Investors and security holders will be able to obtain free copies of the Proxy Statement (when available) and other documents filed with the SEC by Atrinsic through the web site maintained by the SEC at http://www.sec.gov/. Free copies of the Proxy Statement (when available) and other documents filed with the SEC can also be obtained by directing a request to Thomas Plotts, Chief Financial Officer, Atrinsic, Inc. at 212-716-1977 ext. 222.

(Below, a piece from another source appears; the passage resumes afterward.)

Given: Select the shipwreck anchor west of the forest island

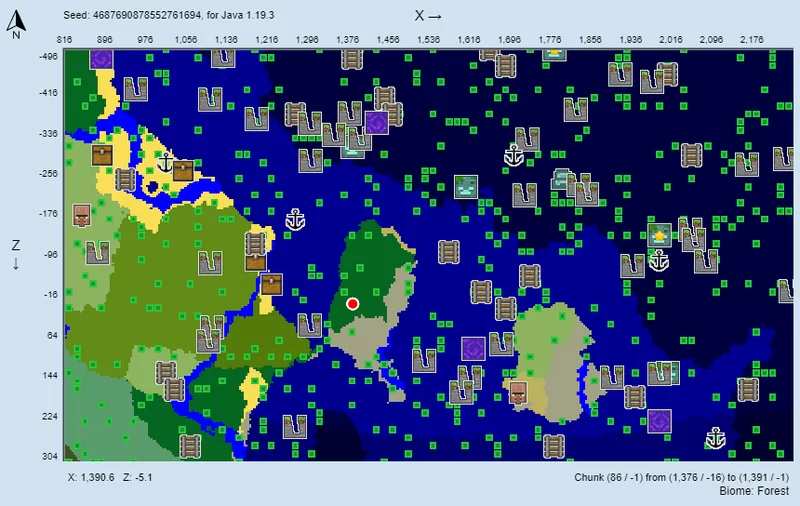Looking at the screenshot, I should click(294, 220).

Atrinsic and its directors and executive officers and other persons may be deemed to be participants in the solicitation of proxies in respect of the transaction.  Information regarding the identity of the persons who may, under SEC rules, be deemed to be “participants” in the solicitation of proxies, and a description of their direct and indirect interests in the solicitation, by security holdings or otherwise, will be contained in the Proxy Statement and other relevant materials to be filed with the SEC when they become available.